WHAT TO WORK ON »
Among the lines of the data, copy those that hold "computer".
--- PROVIDED INFORMATION Enclosed Below ---
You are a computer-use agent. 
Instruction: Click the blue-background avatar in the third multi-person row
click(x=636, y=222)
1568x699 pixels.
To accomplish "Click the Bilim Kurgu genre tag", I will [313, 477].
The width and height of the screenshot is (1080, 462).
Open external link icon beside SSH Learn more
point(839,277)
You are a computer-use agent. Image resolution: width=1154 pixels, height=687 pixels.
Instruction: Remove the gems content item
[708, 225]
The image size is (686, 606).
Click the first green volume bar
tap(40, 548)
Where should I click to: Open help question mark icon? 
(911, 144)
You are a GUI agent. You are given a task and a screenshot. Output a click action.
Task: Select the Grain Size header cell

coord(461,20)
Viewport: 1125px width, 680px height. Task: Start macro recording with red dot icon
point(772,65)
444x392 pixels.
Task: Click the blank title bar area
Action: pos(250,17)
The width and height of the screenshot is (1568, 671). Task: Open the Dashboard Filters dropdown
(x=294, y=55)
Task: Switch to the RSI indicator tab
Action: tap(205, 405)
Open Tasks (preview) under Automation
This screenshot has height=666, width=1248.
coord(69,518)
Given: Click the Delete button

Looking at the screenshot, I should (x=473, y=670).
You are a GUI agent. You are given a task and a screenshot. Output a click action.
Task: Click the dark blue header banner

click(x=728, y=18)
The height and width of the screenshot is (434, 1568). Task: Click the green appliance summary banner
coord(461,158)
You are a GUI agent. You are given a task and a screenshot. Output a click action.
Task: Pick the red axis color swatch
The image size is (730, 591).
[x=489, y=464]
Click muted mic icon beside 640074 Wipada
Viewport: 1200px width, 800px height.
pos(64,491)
--- End of Enclosed PROVIDED INFORMATION ---
TASK RESPONSE »
You are a computer-use agent. 
You are a computer-use agent. Image resolution: width=1154 pixels, height=687 pixels.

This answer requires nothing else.